When Is It Okay to Treat Yourself? Pets, Emergency Funds, and Enjoying Life

pet emergency

Is it okay to break the rules?

Getting a pet

For the last few months, the SR Wife and I have been debating if we should get a pet.

A puppy would be fun but possibly more expensive. Would either of us have time during our work lunch breaks to come home and let the dog out for a few minutes? A cat might be lower-maintenance… but we’ve been enjoying the ease of leaving for a weekend without making arrangements for the pet.

Plus, getting a pet tends to have some up-front cost. Is that something we should save up for beforehand?

I’ll tell you what happened, but first, I want to give more context to the mindset we were in.

“Treat yourself” and being an adult

If you haven’t yet watched the popular TV show Parks and Recreation, I highly recommend it. There’s one running comedic thread in particular, though, that’s on my mind today as I reflect on our pet journey: “treat yo’ self” (the characters’ pronunciation of “treat yourself”).

In the show, Aziz Ansari and Retta’s characters (Tom Haverford and Donna Meagle) resolve to spend one day each year doing exactly that — treating themselves to life’s luxuries and pleasures. Comedic moments ensue.

via GIPHY 

I know that personal finance writers, myself included, seem to be obsessed with creating rules and guidelines. I promise, we think that we’re helping. It even helps us, the writers, in our own lives to have more structured, strategic ways to approach financial decisions.

If it sounds like I’m contradicting myself by introducing this topic with both “treat yourself” and “structure is good,” it’s because I am. 

So much of being an adult is about trying to find the balance between extremes like these. With your finances, how do you balance saving now for your future while also trying to enjoy the present?

What I’m trying to say is… we just got a cat.

The full story

I didn’t have cats growing up (my family always had a dog), but my wife did. Very early on when we were dating, I realized that getting a cat was inevitable.

We lasted longer sans-cat than I expected, honestly.
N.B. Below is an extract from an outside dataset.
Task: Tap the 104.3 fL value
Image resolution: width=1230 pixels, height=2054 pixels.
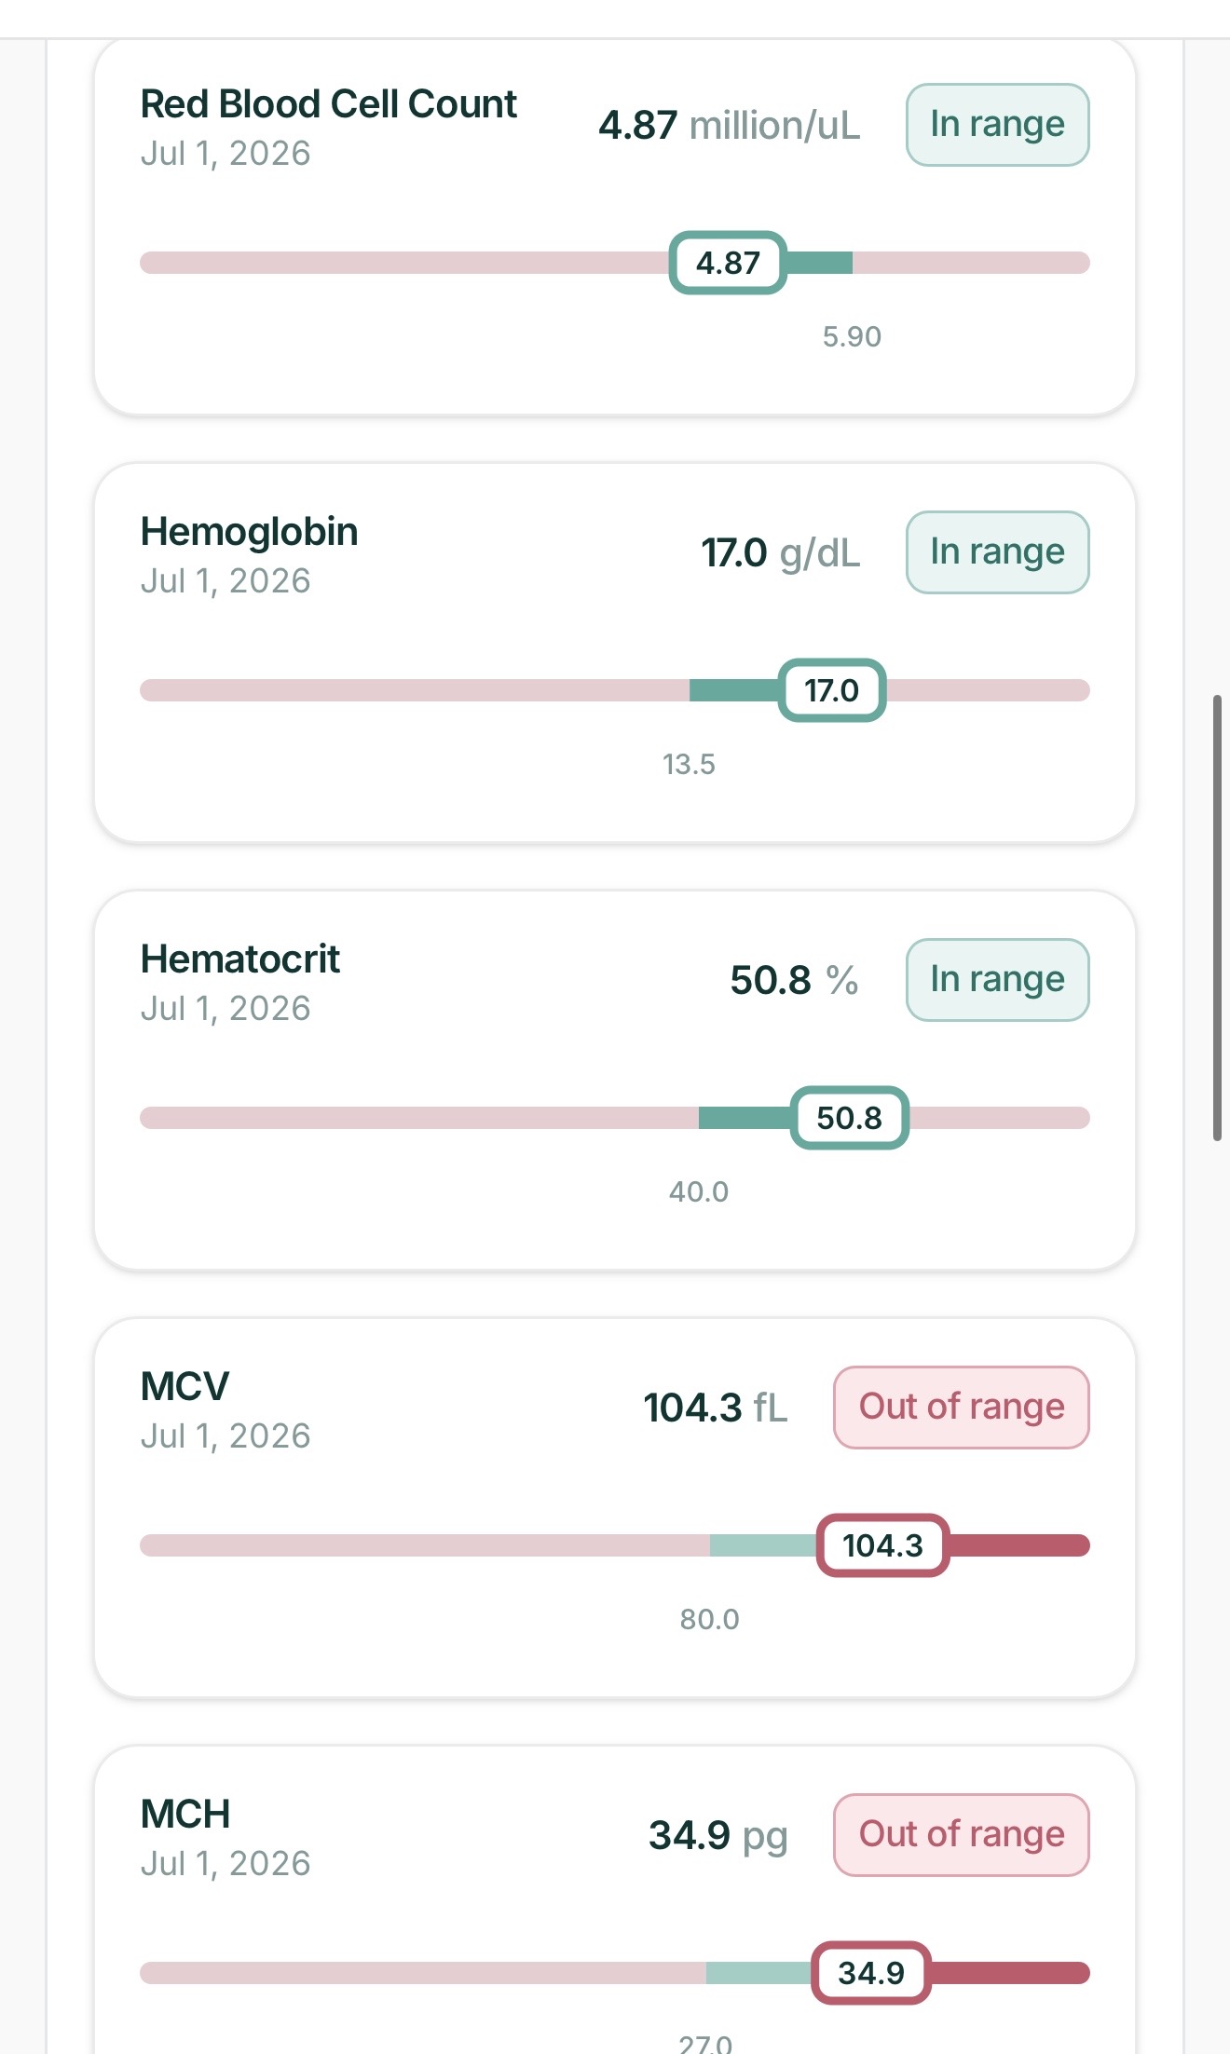Action: (716, 1408)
But a few days ago, we opened the curtains to the back patio and boom — there was a cat. Before we knew it, the door was open, the cat was inside, and we were all friends. We left food for the cat outside and tried to learn if she had an owner through neighborhood flyers and social media, but we didn’t find one.
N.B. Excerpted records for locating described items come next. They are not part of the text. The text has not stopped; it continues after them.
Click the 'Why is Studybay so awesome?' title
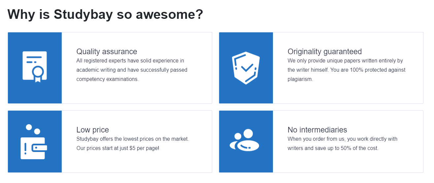Image resolution: width=434 pixels, height=183 pixels. tap(105, 14)
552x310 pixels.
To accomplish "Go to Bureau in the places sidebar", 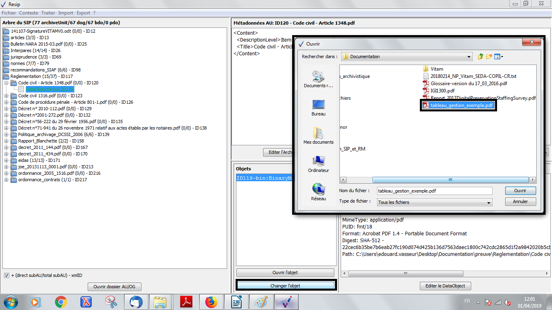I will click(318, 108).
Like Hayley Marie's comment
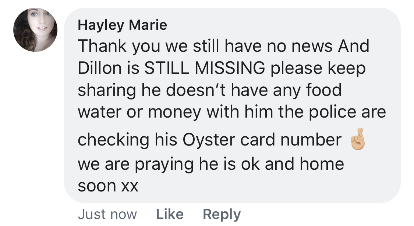The width and height of the screenshot is (414, 226). 170,214
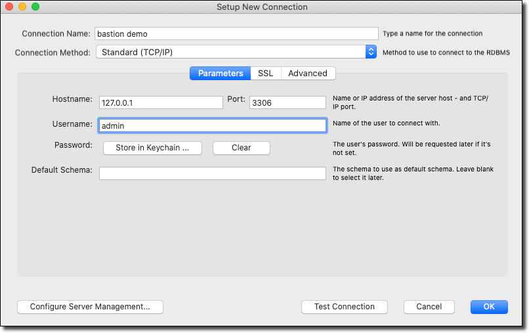This screenshot has height=333, width=529.
Task: Switch to the SSL tab
Action: coord(265,74)
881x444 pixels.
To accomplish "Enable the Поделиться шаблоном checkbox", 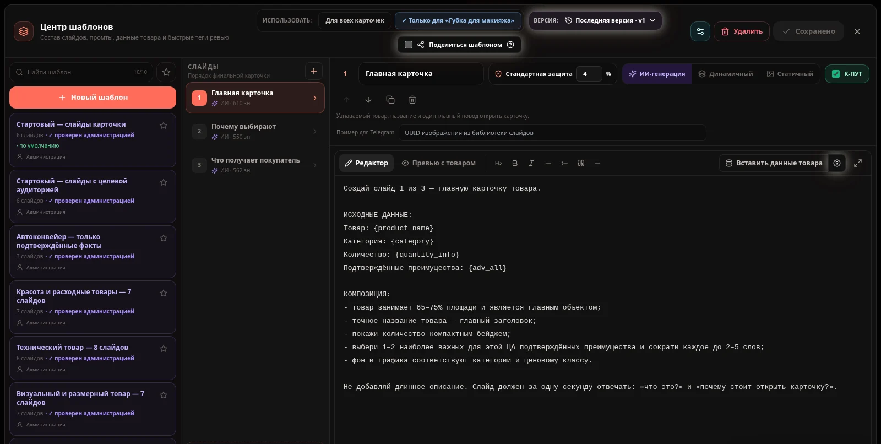I will pos(409,45).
After a series of daily visits, we took her to the vet.

A free pet can very quickly become a $500 pet.

Thank you, emergency fund

We had been asking ourselves, “Is it okay to use your emergency fund to get a new pet?”

I would have told you that emergency funds are not intended for pet acquisitions. 
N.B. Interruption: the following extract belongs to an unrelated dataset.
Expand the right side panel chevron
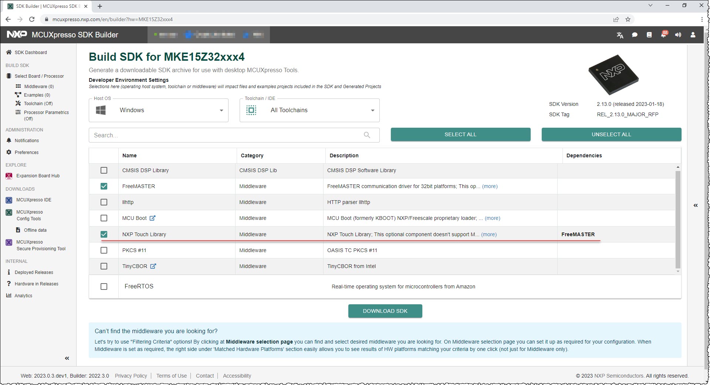This screenshot has height=385, width=710. (x=696, y=205)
I could understand and support an argument that an existing pet that has health problems qualifies as an emergency. They’re part of the family so, within reason, you want to help them be well and have a decent quality of life. 

But this was not an existing pet.

In a way, I broke my own rules. And you know what? I’m embracing it. 

We ended up essentially cash flowing the vet bill and other setup costs. We got very close to $0 in the checking account until our next paycheck came in. We didn’t meet all of our savings goals for the pay period. But that’s okay. 

Our emergency fund is complete, so we knew that we would be okay even if there were additional, actual emergencies that arose.

This is the beauty and the value of financial preparedness — it’s not just stuffy rules and saying “no.” Putting your family in a strong financial position unlocks present and future flexibility. That’s the heart of the Semi-Retire Plan.

Get ready for the “patio cat” in your near future

Please hear me say this — I’m not endorsing full on rebellion. (For any Meyers-Briggs personality type indicator fans: I’m an INTJ, so I’m all about systems and structure!) But, we will all have “surprise cat on my back patio that we want to keep” moments periodically in life. How are you going to respond?

So, yes, do the “nerdy” financial things. Get the full employer match. Optimize your investment account types based on your future goals. Save for your kid’s college expenses. Go to work and save so you can have a future you love! 

But also, while you’re doing all the nerdy financial things, say yes to the patio cat if you want to. Order dessert. Take time off of work. Enjoy life. You only get one chance at it.

Later this year for our anniversary, the SR Wife and I are going to the west coast and to Disneyland. I suppose that’s the next “patio cat” in our lives. 

Who knows, maybe I’ll even start to loosen up and start experiencing a “patio cat” of the month.